Conclusions: The Court treated the circular and the earlier rulings as not authorising blanket imposition of a Bank Guarantee in the present facts; therefore, reliance on the circular did not sustain the BG requirement and the provisional release order's BG condition was open to modification.
Issue 3 - Reasonableness and form of security: payment of declared duty, 50% of differential duty, bond vs. Bank Guarantee
Legal framework: Under Section 110 and consistent administrative practice, conditions for provisional release commonly include payment of duty (either entire or part), execution of bonds guaranteeing payment of outstanding amounts, and occasionally bank guarantees or cash security. Proportionality and procedural fairness require that security demanded be commensurate with the risk to Revenue and not punitive absent adjudication.
Precedent Treatment: This Court's prior single-judge and Division Bench decisions provide a pattern: (a) order payment of declared duty; (b) require payment of a portion (commonly 50%) of the differential duty assessed by Department; (c) require execution of bond for remaining amounts; and (d) where BG or cash security towards penalties/redemption fines was directed before adjudication, the Court modified that condition into an execution of bond for the same amount.
Interpretation and reasoning: Applying those principles, the Court found the following proportional scheme appropriate here: remittance of the duty as declared by importer (protects Revenue's current claim), payment of 50% of the department's re-determined differential value (balances potential future liability with importer's liquidity), execution of a substantial bond for Rs.39,00,000 (security for remaining duty/differential) and conversion of the separate Rs.9,00,000 Bank Guarantee requirement into an additional bond for the same sum (avoids onerous cash flow burden of BG while maintaining equivalent security).
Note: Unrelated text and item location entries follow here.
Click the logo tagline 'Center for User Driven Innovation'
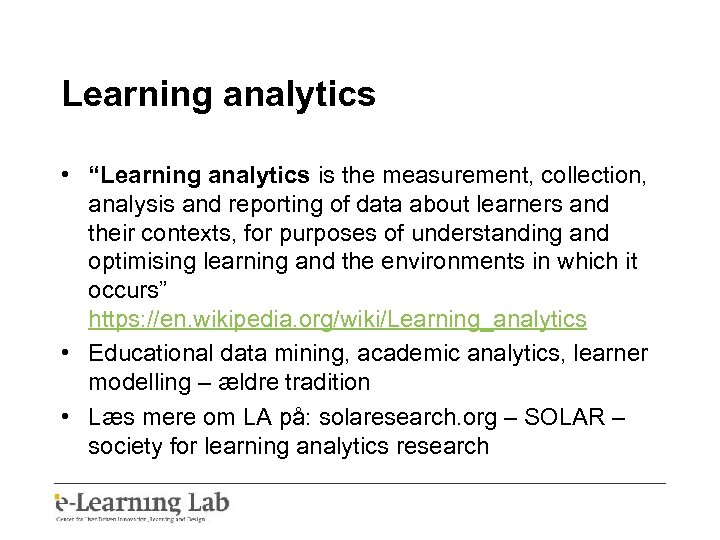[x=110, y=519]
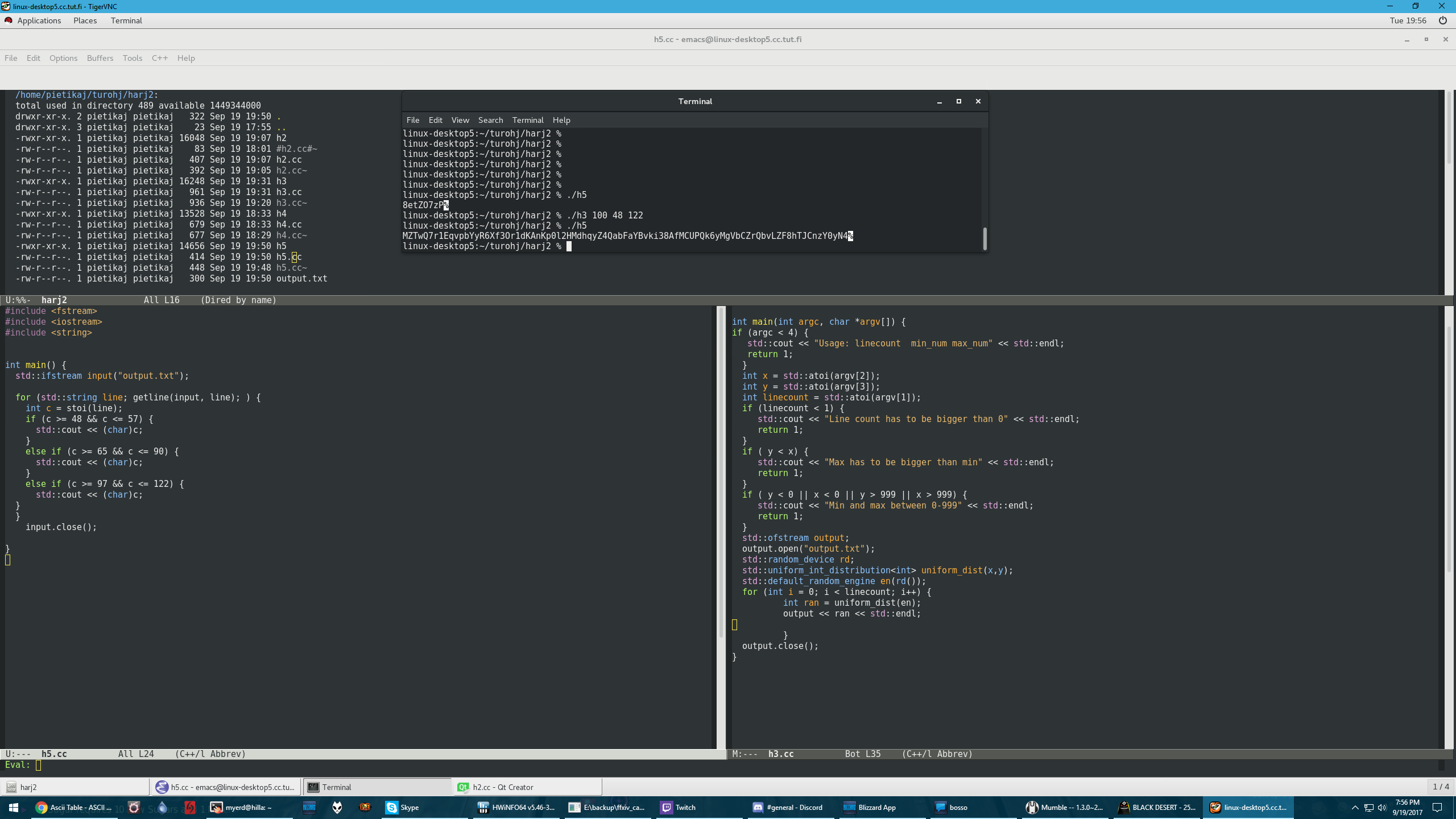1456x819 pixels.
Task: Click the GNOME power icon in top bar
Action: pos(1442,20)
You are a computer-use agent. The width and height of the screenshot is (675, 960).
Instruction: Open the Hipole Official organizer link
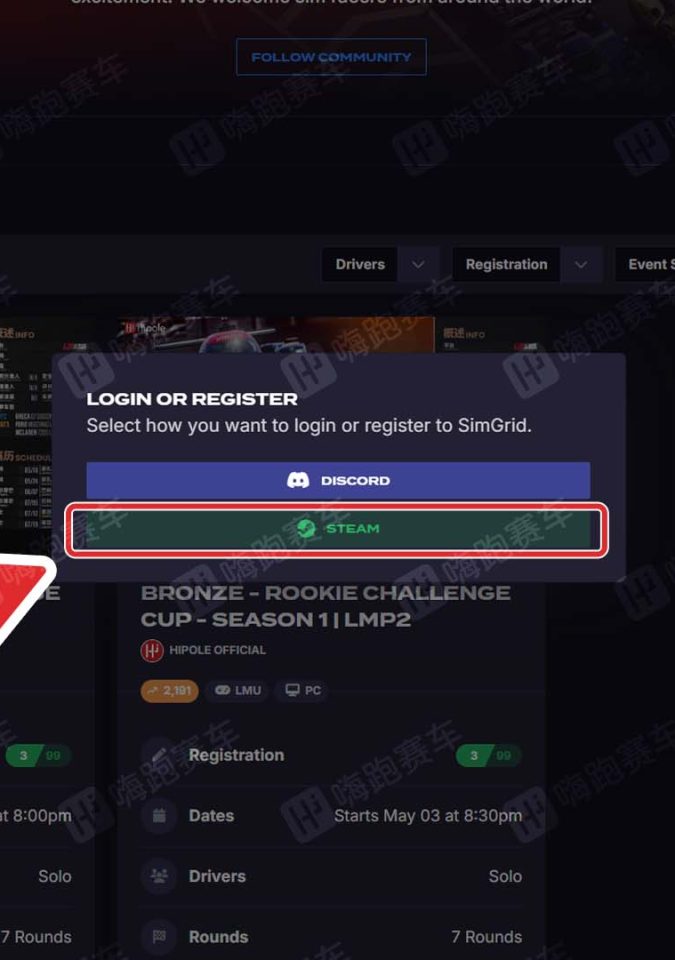(217, 650)
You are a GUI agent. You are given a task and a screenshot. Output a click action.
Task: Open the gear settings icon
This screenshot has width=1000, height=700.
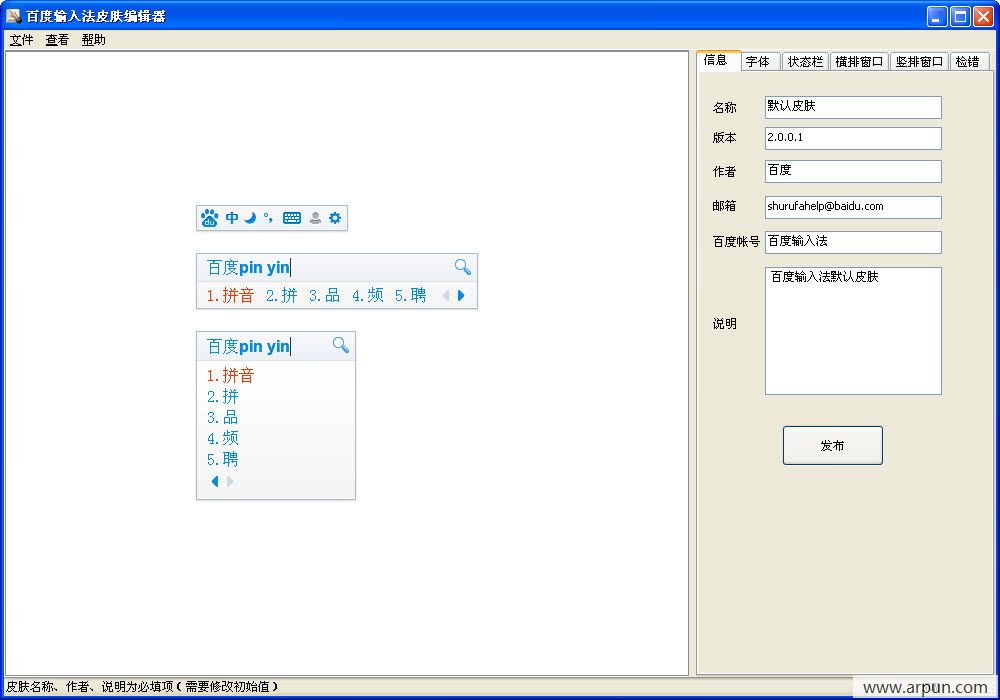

The Court reasoned that this approach adequately protects Revenue without imposing an unnecessarily harsh pre-adjudicative burden on the importer.
Ratio vs. Obiter: Ratio - A combination of immediate payment (declared duty), part payment of differential duty (50%), and execution of bonds for remaining amounts constitutes reasonable, proportionate security for provisional release; pre-adjudicative demand for a Bank Guarantee for penalties/redemption can be converted into a bond. Obiter - The exact quantum (e.g., 50%) is informed by prior local precedents and relevant facts, but courts may adjust proportions as per circumstances.
Conclusions: The Court modified the provisional release order to require: (a) remittance of declared duty; (b) payment of 50% of the department-arrived differential duty; (c) execution of a bond for Rs.39,00,000; and (d) execution of a bond for Rs.9,00,000 in lieu of a Bank Guarantee. On compliance, goods to be released within seven days. The Department may continue adjudication and recover additional sums if adjudication so orders.
Ancillary procedural directions and final outcome
Interpretation and reasoning: The Court limited its interference to the form and quantum of securities and did not enter into merits of misclassification/valuation. It directed expeditious continuation of adjudication and cooperation by the importer to facilitate completion.
Conclusions: The writ petition was disposed by modifying the provisional release conditions along the lines above; the Court closed the connected miscellaneous petition, subject to compliance and ongoing adjudication.